三橋四郎は慶應3年(1867)に生まれ、明治26年に東京大学工科大学造家学科を卒業し、当初は陸軍に入りました。明治31年9月1日、逓信省技師に任じられ、約5年間の在職期間中に、10歳上の吉井茂則とともに逓信省の主要な建築の設計にあたりました。赤間関郵便電信局、京都郵便電信局(吉井と共同)などがよく知られます。逓信省退官後は明治37年2月に『和洋改良大建築学・上巻」(大倉書店)を出版し、東京市技師に就きました。その後は外務省の委嘱で満州各地の領事館の設計に携わりましたが、大正4年ウラジオストックの領事館の監督中に客死しています(享年48歳)。

明治32年に設計した赤間関郵便電信局

赤間関郵便電信局は明治33年5月に完成しました。

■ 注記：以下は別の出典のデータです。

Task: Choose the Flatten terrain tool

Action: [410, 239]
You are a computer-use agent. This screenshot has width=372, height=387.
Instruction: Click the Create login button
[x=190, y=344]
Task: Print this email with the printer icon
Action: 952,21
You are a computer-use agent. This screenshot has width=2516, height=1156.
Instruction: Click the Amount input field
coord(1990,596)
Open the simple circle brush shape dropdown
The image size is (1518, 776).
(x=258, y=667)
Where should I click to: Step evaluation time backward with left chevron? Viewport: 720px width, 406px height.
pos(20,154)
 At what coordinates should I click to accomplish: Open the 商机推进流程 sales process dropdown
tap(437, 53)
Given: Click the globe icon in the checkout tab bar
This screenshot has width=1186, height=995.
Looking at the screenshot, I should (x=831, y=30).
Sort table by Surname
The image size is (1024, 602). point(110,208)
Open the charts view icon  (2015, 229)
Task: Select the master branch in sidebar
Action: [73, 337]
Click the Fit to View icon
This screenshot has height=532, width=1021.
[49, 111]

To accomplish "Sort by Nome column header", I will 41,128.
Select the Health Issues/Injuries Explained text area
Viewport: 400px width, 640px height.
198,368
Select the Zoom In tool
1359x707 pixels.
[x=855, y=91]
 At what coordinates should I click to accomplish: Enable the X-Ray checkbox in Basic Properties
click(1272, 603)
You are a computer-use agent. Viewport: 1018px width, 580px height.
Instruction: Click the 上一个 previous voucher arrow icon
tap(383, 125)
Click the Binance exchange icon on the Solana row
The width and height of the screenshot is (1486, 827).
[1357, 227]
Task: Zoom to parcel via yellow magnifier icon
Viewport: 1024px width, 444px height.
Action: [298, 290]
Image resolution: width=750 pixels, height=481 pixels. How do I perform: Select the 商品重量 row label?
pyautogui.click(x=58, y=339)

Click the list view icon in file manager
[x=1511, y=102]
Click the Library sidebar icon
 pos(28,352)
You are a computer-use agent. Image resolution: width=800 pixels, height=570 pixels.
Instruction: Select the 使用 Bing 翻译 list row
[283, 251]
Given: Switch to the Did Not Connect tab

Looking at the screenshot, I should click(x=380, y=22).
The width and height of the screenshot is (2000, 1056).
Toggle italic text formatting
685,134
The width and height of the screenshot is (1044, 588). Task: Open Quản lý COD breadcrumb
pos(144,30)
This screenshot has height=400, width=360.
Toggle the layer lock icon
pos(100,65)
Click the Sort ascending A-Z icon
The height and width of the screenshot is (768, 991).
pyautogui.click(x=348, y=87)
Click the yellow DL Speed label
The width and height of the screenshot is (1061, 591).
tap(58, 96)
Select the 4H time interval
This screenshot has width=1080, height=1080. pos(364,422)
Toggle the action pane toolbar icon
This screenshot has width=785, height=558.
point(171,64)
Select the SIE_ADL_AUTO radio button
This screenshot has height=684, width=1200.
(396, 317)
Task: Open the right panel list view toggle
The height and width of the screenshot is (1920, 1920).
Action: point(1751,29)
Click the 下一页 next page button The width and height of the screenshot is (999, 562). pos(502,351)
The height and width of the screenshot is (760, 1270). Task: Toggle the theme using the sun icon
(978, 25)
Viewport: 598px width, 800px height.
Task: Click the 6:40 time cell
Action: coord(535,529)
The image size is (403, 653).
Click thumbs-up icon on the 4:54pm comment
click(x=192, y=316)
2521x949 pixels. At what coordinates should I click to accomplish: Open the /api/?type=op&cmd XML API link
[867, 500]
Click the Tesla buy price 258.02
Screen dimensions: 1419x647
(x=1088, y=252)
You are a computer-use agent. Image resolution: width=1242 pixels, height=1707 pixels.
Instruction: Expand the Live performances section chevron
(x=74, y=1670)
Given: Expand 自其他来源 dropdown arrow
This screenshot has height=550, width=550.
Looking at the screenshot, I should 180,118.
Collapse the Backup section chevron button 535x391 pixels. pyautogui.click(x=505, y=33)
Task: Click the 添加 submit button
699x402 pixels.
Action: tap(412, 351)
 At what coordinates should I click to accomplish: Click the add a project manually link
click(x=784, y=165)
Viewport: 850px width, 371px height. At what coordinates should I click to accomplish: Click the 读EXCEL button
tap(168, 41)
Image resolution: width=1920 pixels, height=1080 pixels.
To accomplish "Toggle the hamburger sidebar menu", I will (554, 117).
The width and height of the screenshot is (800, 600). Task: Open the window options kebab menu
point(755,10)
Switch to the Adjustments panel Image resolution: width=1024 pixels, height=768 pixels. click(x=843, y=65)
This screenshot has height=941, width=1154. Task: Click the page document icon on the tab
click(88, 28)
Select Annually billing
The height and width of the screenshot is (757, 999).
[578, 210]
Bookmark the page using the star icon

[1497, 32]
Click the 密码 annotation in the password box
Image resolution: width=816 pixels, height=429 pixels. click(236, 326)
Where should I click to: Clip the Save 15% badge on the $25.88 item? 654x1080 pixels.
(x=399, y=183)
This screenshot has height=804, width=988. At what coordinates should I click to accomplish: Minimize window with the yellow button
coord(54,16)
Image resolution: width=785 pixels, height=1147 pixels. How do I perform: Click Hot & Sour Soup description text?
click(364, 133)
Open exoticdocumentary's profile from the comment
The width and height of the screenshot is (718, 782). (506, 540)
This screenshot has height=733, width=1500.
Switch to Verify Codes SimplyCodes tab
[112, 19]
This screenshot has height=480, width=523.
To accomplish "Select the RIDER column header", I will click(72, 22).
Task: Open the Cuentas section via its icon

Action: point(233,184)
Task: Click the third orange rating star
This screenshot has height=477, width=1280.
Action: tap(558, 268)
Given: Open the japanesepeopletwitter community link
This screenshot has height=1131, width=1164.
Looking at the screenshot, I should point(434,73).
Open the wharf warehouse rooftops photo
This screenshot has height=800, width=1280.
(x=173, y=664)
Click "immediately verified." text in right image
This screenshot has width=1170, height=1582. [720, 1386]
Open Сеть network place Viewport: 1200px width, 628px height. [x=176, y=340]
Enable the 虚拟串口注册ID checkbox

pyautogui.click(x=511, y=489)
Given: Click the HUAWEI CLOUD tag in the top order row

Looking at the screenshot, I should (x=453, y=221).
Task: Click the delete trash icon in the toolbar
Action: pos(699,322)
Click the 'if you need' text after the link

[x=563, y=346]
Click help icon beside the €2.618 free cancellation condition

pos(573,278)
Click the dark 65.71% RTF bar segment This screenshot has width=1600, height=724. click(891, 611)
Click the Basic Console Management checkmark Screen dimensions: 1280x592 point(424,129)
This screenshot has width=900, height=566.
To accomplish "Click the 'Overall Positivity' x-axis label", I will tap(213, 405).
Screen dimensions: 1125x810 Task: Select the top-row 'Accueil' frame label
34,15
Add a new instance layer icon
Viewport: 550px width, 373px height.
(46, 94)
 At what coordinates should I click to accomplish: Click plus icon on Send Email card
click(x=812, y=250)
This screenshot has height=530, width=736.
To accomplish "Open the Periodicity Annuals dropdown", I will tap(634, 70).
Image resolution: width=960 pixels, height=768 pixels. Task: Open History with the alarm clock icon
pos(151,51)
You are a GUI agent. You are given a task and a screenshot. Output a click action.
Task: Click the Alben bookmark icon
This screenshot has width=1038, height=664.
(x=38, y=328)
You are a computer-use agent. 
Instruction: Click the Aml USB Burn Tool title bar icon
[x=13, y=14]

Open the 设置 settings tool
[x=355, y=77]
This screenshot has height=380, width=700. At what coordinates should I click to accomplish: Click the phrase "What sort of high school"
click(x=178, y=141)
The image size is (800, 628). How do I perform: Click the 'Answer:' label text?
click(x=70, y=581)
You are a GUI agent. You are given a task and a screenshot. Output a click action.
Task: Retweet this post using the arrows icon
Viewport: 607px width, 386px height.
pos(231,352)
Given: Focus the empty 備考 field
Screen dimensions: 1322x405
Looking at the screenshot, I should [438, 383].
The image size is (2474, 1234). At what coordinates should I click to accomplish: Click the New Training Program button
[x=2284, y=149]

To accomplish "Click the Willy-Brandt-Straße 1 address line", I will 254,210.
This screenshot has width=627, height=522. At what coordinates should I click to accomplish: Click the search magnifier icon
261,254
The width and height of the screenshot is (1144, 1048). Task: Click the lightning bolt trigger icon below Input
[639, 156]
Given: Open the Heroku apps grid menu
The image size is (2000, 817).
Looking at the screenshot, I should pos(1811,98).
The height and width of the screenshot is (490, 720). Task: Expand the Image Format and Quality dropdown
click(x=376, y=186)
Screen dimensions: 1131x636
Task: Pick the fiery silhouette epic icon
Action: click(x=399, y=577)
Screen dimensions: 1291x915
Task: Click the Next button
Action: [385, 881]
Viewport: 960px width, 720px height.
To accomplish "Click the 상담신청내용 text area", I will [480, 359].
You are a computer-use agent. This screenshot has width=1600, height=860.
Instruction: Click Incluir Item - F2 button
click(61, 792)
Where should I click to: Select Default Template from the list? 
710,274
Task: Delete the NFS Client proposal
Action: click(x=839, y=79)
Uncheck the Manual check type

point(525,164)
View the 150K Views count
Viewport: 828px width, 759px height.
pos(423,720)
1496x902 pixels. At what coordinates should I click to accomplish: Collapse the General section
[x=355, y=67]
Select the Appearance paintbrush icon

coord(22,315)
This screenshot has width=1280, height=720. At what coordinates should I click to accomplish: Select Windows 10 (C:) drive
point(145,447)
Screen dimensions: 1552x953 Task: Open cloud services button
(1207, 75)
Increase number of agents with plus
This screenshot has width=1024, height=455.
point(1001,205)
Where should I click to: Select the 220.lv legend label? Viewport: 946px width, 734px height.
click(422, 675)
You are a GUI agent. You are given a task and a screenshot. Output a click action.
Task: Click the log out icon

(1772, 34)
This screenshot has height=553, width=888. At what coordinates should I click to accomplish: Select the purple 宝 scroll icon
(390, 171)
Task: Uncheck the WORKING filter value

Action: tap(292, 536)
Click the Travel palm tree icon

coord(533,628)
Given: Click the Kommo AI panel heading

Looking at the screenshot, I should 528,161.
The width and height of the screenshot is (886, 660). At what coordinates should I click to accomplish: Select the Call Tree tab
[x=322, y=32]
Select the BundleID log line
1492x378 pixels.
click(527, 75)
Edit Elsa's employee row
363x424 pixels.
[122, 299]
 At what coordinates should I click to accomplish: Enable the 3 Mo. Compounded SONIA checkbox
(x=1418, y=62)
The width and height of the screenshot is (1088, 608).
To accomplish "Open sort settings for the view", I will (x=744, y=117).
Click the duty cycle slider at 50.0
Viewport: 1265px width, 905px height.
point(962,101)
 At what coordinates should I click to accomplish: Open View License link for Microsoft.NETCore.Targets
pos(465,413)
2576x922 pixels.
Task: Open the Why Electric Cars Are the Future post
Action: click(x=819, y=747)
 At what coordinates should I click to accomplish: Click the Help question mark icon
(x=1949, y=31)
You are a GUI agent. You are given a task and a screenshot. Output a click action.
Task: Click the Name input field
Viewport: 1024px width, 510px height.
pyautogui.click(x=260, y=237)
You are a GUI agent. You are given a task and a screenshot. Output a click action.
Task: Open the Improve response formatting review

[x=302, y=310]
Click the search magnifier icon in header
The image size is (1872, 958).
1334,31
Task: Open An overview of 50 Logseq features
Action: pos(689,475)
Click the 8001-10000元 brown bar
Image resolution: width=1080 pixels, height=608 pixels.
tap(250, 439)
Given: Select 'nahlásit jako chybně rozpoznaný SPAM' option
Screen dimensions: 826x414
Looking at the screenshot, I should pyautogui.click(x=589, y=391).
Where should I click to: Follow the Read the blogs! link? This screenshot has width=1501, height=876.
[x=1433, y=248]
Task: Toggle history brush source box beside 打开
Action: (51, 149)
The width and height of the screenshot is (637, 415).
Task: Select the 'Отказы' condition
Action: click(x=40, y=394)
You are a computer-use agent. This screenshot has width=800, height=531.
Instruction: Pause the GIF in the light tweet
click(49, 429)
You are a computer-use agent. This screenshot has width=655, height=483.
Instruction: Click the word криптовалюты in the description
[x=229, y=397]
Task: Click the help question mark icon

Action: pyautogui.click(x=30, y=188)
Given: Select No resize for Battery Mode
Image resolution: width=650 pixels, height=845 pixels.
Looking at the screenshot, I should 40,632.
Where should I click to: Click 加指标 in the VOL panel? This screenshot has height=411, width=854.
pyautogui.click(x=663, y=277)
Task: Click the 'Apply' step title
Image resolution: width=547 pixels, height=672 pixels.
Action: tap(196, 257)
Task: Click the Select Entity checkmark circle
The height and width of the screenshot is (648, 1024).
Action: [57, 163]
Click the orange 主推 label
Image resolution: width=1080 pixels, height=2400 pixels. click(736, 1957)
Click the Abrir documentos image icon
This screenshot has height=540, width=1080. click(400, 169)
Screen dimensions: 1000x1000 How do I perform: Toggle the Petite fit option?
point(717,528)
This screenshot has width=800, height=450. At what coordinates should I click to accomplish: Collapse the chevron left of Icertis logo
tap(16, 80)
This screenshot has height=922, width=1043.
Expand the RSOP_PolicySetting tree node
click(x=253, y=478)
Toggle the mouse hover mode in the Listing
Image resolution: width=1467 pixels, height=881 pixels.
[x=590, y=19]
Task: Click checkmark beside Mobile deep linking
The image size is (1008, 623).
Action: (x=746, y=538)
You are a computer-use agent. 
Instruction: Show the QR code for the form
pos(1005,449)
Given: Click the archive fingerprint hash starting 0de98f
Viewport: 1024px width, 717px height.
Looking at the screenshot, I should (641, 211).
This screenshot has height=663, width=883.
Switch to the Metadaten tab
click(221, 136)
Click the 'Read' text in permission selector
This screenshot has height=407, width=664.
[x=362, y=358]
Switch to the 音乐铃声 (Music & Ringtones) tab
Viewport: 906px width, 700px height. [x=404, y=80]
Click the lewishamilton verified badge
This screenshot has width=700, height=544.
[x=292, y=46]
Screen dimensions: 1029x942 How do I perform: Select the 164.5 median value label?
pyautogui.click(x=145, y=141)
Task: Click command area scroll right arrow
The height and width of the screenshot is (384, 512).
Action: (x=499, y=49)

三橋にとって入省2年目の明治32年前半の設計で、同時期に設計した広島電話交換局(現存せず)とは外観の共通点も多いようです。なお、赤間関市を改めて、下関市になったのは明治35年6月1日のことです。文化財としての登録名は旧下関郵便電信局ではなく、設置時点の名称を採用しており、旧赤間関郵便電信局となっています。

下関南部町郵便局(旧赤間関郵便局舎)の現在

旧赤間関郵便電信局は1階が郵便で、2階は電信に使っていました。現在は1階の一部で下関南部町郵便局の局舎として利用しています。そのため、現役最古の郵便局舎として紹介されています。下関の観光ガイドなどをみると、下関市内に現存する最古の洋風建築とも説明されています。1階の他の部分はカフェ兼イベントスペースとなっていて、結婚式やコンサートの会場などに活用されており、菊切手や田沢型切手が使われていた時代の雰囲気を楽しむことができます。